## TRY IT
When you copy from the entries that follow, take only the lines from the one with "Task: Click the Mobile" down to the one with "Image resolution: width=1024", keeping both ends and dropping every picture.

START RECORD SET

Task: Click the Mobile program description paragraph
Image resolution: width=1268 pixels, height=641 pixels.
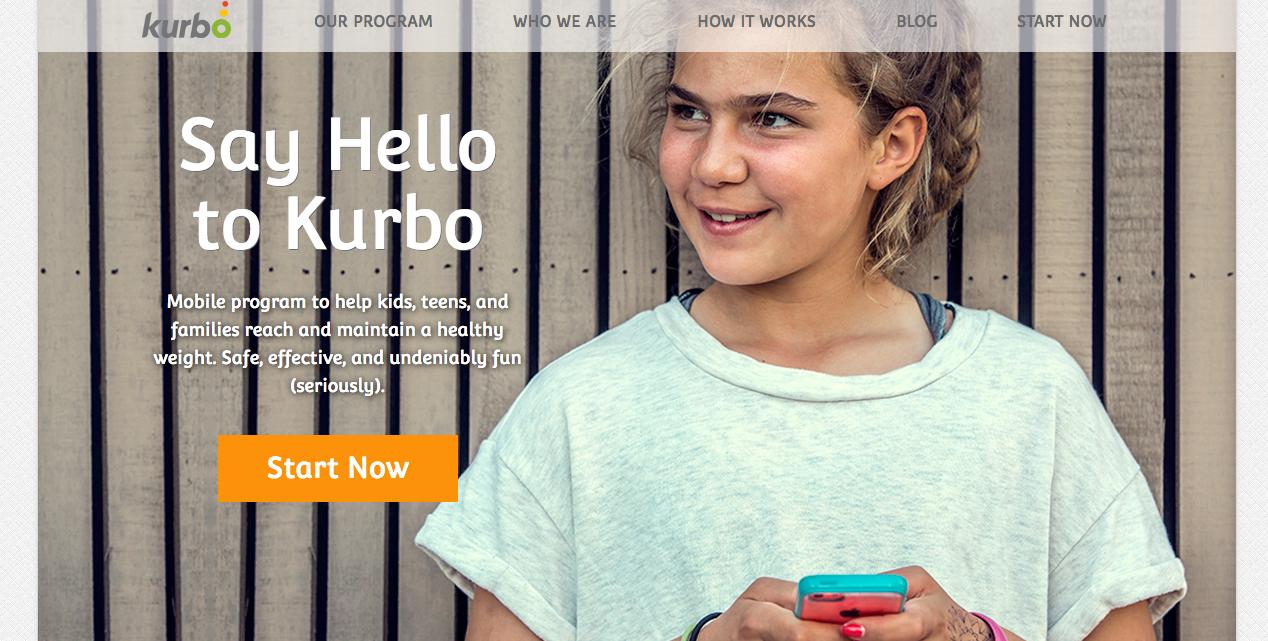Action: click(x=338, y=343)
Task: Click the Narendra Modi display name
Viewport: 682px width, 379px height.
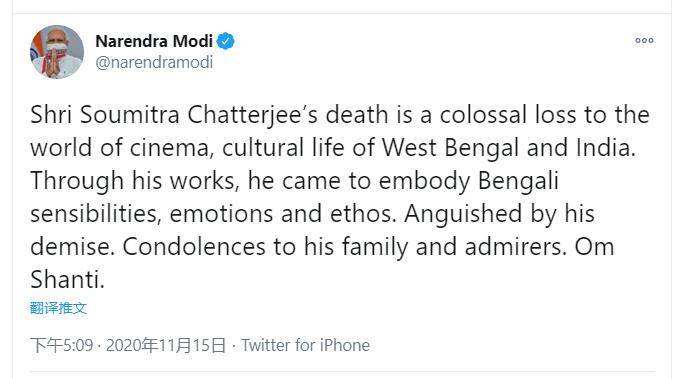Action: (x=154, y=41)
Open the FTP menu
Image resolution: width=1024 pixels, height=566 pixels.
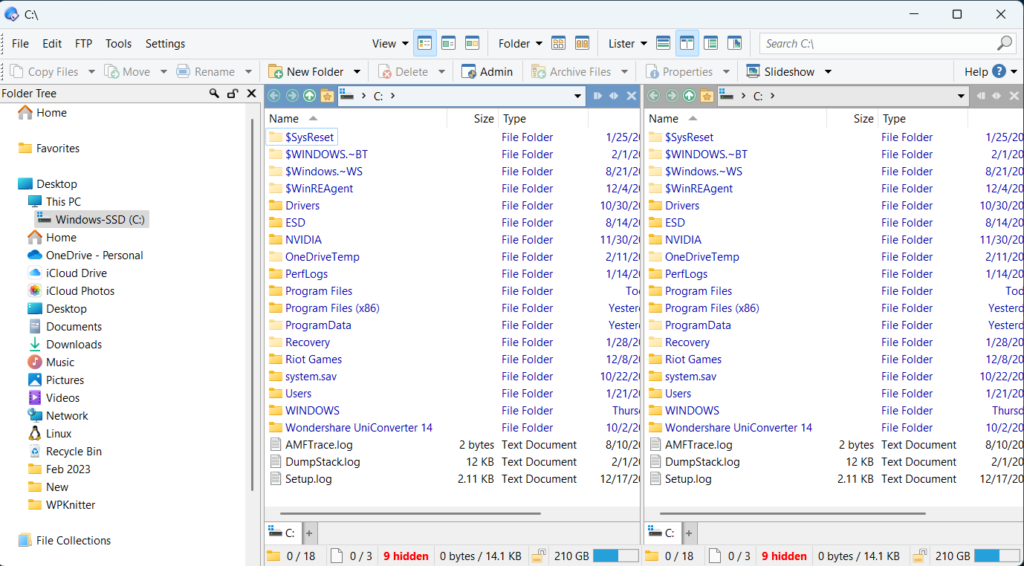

END RECORD SET
START RECORD SET

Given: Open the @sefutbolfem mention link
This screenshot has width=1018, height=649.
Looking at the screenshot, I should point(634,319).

END RECORD SET

## EXERCISE OUTPUT
Task: Click the Mobile program description paragraph
Image resolution: width=1268 pixels, height=641 pixels.
Action: click(x=338, y=343)
Task: Click the Narendra Modi display name
Viewport: 682px width, 379px height.
Action: (x=154, y=41)
Open the FTP menu
Image resolution: width=1024 pixels, height=566 pixels.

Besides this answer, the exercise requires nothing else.